Packaging them for android

both files must be named main.py, the UI one is at the root of the project, the other one is in a service directory directly under the root of the project.

├── main.py
└── service
    └── main.py

To package, i’ll be using buildozer.

As we are using network don’t forget to add the NETWORK permission when editing buildozer.spec

buildozer init
editor buildozer.spec
buildozer android debug deploy run logcat

After some time, you should see the (not very exciting) app start on your plugged android device.

setting up OSC

Whatever the side, OSC needs a port to listen on, and to have functions to call when things happen. The basic setup is simple.

from kivy.lib import osc

def some_api_callback(message, *args):
   print("got a message! %s" % message)

osc.init()
oscid = osc.listen(ipAddr='0.0.0.0', port=someport)
osc.bind(oscid, some_api_callback, '/some_api')

and then

osc.readQueue(oscid)

needs to be called regularly.

for the service, we’ll just put this call in the loop:

from time import sleep
from kivy.lib import osc

service = 3000

def some_api_callback(message, *args):
   print("got a message! %s" % message)

if __name__ == '__main__':
    osc.init()
    oscid = osc.listen(ipAddr='127.0.0.1', port=service)
    osc.bind(oscid, some_api_callback, '/some_api')

    while True:
        osc.readQueue(oscid)
        sleep(.1)

And for UI, we’ll use kivy.clock.Clock’s schedule_interval method.

from kivy.app import App
from kivy.lang import Builder
from kivy.lib import osc
from kivy.utils import platform
from kivy.clock import Clock

activityport = 3001

def some_api_callback(message, *args):
   print("got a message! %s" % message)

kv = '''
Button:
    text: 'push me!'
'''

class ServiceApp(App):
    def build(self):
        if platform == 'android':
            from android import AndroidService
            service = AndroidService('my pong service', 'running')
            service.start('service started')
            self.service = service

        osc.init()
        oscid = osc.listen(ipAddr='127.0.0.1', port=activityport)
        osc.bind(oscid, some_api_callback, '/some_api')
        Clock.schedule_interval(lambda *x: osc.readQueue(oscid), 0)

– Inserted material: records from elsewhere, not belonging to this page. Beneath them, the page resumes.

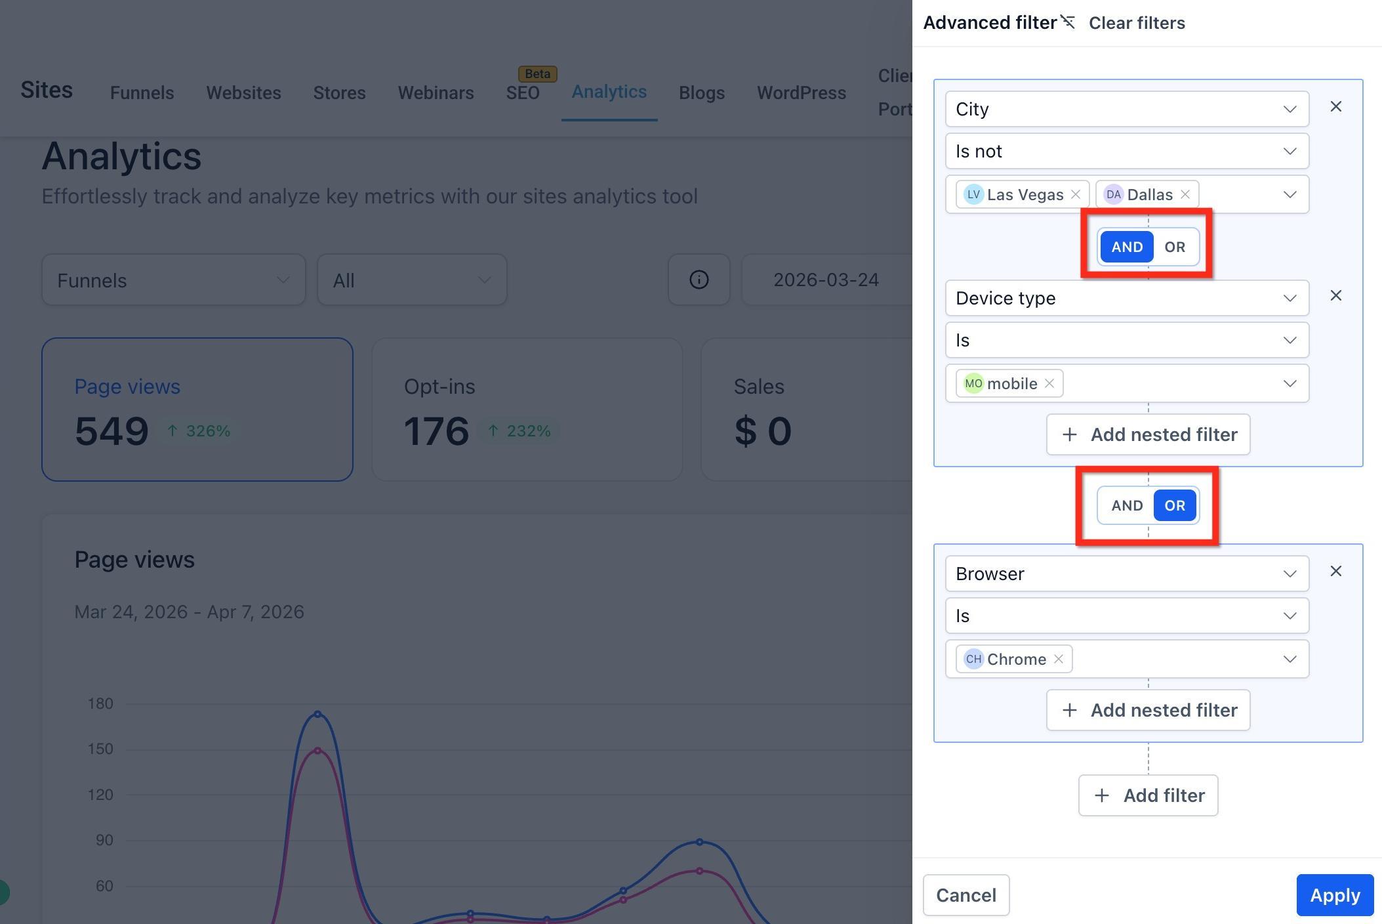Set group condition to AND
The image size is (1382, 924).
[x=1127, y=505]
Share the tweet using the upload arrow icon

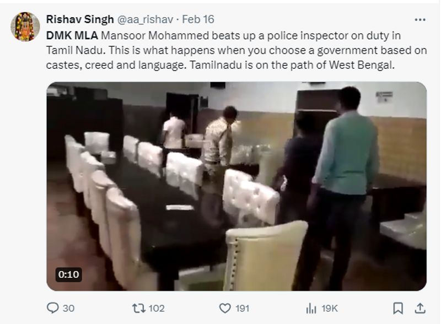click(x=419, y=307)
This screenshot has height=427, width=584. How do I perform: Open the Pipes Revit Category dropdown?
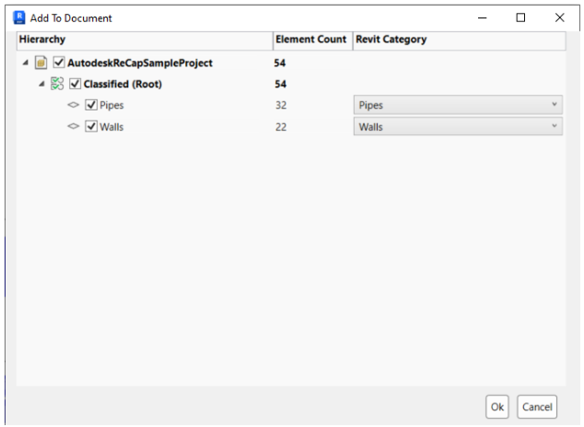458,105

        return Builder.load_string(kv)

if __name__ == '__main__':
    ServiceApp().run()

Now, both sides can receive messages, that’s a good first step, but nothing will really happen, since none of them send any message.

sending messagse

The osc api to send message is very simple:

osc.sendMsg(api, data_list, port=someport, ipAddr=someaddress)

now, ipAddr is by default localhost, which is fine for us, so we only need to find the api we want to hit, the data list, and the port, which will be the one the other side listens on.

Let’s make our button send a message to the Service.

from kivy.app import App
from kivy.lang import Builder
from kivy.lib import osc
from kivy.clock import Clock

activityport = 3001
serviceport = 3000

def some_api_callback(message, *args):
   print("got a message! %s" % message)

kv = '''
Button:
    text: 'push me!'
    on_press: app.ping()
'''

class ServiceApp(App):
    def build(self):
        if platform == 'android':
            from android import AndroidService
            service = AndroidService('my pong service', 'running')
            service.start('service started')
            self.service = service

        osc.init()
        oscid = osc.listen(ipAddr='127.0.0.1', port=activityport)
        osc.bind(oscid, some_api_callback, '/some_api')
        Clock.schedule_interval(lambda *x: osc.readQueue(oscid), 0)

        return Builder.load_string(kv)

    def ping(self):
        osc.sendMsg('/some_api', ['ping', ], port=someotherport)


if __name__ == '__main__':
    ServiceApp().run()

Yes, at that point, you can run it, and see that when you press the button, your adb logcat on android, yay!

Now, let’s make our service answer, and our UI display the answer!

from time import sleep
from kivy.lib import osc

serviceport = 3000
activityport = 3001

def some_api_callback(message, *args):
    print("got a message! %s" % message)
    answer_message()

def answer_message():
    osc.sendMsg('/some_api', [asctime(localtime()), ], port=activityport)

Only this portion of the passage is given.